November 7th, 2019 by

It is an exciting time when a Kia vehicle has cleared all hurdles and is ready for mass production.


  • Casting
    A manufacturing process by which a liquid material is usually poured into a mold containing a hollow cavity of the desired shape, such as an engine cylinder block.  Engines aren’t typically originated or built at the assembly plant, but at a powertrain plant nearby. Powertrains are delivered continuously to feed the assembly lines at both Kia Motors Manufacturing Georgia (KMMG) and its Hyundai counterpart in Alabama.
  • Pressing
    The first process of manufacturing a car in which a metal plate is pressed vertically under high pressure into the desired panel.  At KMMG, flat rolled sheet plate is cut and pressed into panels by robots and moved into a staging area for assembly.
  • Engine assembly
    A process by which an engine is assembled through machining and parts assembly
  • Body assembly
    Panels made through pressing are assembled and welded into the shape of the car. A high level of precision and safety are required at this stage.
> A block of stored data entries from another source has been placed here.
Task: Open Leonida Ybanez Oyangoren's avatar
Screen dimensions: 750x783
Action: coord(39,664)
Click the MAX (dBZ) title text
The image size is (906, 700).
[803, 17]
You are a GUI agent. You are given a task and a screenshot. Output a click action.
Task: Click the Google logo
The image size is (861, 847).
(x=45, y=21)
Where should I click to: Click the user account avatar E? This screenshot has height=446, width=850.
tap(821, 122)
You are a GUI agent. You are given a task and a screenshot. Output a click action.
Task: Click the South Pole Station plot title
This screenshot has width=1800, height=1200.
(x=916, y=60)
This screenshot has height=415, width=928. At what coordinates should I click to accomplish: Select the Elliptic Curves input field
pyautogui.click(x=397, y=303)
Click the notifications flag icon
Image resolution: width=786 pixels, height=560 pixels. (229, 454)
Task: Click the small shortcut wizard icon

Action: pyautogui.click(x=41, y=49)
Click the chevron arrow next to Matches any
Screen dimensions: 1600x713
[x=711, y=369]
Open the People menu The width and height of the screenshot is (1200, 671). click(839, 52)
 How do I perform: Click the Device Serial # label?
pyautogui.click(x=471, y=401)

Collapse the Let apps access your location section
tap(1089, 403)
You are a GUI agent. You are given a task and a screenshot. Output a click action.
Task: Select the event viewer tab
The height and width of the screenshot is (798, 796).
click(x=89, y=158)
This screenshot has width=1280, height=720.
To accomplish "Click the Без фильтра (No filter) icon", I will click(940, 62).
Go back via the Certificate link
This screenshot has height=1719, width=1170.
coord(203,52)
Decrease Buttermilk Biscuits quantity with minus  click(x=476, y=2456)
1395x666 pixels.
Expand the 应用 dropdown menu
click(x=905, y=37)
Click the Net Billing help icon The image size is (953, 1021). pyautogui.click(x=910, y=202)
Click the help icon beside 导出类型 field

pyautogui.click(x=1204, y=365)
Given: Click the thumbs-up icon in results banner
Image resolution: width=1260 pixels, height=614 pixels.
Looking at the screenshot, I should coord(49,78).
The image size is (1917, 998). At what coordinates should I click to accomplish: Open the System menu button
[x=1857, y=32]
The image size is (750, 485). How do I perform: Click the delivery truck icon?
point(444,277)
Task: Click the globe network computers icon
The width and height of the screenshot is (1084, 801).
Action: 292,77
This is the assembly line.. robotic arms pick the appropriate doors and panels and weld the superstructure to create a unitized body that will eventually accept interior components and powertrains.
  • Painting
    Painting is required to protect car materials from corrosion, improve the exterior and ensure distinctiveness. KMMG has one of the most advanced technology paint lines in the country. It has very limited access to prevent against contaminants and all the employees are dressed like surgeons to promote the best quality paint.
  • Assembly inspection
    The car’s quality is tested on the road. After final assembly every car is driven off the assembly line and quality inspected before being shipped.

Kia Motors Manufacturing Georgia (KMMG) is located in West Point, Georgia. They offer public tours which we highly recommend. Mitch Jones, our Service and Parts Director says seeing the production process firsthand is one of the “most amazing things I’ve ever seen.”